- Forestburg Forestburg
- Coordinates: 44°01′16″N 98°06′12″W﻿ / ﻿44.02111°N 98.10333°W
- Country: United States
- State: South Dakota
- County: Sanborn

Area
- • Total: 0.53 sq mi (1.37 km^{2})
- • Land: 0.53 sq mi (1.37 km^{2})
- • Water: 0 sq mi (0.00 km^{2})
- Elevation: 1,227 ft (374 m)

Population (2020)
- • Total: 54
- • Density: 101.8/sq mi (39.32/km^{2})
- Time zone: UTC-6 (Central (CST))
- • Summer (DST): UTC-5 (CDT)
- ZIP code: 57314
- Area code: 605
- FIPS code: 46-22100
- GNIS feature ID: 2584553

= Forestburg, South Dakota =

Forestburg is an unincorporated town and census-designated place in Sanborn County, South Dakota, United States. The population was 54 at the 2020 census.

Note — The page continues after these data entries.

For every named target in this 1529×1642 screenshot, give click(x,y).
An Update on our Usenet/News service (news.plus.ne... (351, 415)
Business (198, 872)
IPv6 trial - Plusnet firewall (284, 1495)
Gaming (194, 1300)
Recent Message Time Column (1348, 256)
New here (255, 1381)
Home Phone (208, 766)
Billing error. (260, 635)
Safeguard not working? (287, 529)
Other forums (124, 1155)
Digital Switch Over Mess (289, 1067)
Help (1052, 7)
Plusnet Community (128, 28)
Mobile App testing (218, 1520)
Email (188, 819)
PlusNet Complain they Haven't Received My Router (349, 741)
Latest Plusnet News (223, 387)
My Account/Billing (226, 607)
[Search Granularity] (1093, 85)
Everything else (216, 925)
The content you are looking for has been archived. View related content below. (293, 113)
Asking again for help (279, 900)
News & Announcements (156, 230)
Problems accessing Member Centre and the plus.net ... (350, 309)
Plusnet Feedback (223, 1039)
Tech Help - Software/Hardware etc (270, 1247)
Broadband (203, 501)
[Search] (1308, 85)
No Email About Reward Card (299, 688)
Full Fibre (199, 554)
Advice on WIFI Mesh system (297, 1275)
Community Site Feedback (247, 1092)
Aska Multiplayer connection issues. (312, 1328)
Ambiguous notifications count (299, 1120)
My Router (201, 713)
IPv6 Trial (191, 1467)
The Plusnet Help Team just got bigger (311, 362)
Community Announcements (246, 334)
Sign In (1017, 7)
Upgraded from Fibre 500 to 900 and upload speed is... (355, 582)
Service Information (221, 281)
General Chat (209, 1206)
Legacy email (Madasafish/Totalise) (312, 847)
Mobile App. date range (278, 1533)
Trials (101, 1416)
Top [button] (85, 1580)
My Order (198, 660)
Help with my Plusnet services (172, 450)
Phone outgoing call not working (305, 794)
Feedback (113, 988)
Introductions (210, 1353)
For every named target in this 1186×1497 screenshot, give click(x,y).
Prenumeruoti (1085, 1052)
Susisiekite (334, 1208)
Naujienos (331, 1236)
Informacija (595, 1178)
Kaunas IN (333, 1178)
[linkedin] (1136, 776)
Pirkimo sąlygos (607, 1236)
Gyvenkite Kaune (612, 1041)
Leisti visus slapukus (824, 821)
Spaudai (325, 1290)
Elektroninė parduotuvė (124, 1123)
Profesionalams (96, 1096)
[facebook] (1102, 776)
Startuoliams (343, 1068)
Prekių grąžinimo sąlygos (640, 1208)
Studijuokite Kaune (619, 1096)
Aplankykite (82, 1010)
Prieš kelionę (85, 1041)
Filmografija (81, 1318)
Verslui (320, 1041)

The community was named for a tract of forest near the original town site.

==Demographics==

Historical population
| Census | Pop. | Note | %± |
| 2020 | 54 |  | — |
U.S. Decennial Census

==Education==
Forestburg Public Schools are part of the Sanborn Central School District. The district includes an elementary school, middle school and high school. Students attend Sanborn Central High School.

There was previously a Forestburg 55-2 School District. In 1981 it stopped operating its own schools and began paying other school districts to teach its students. The district dissolved the following year, 1982.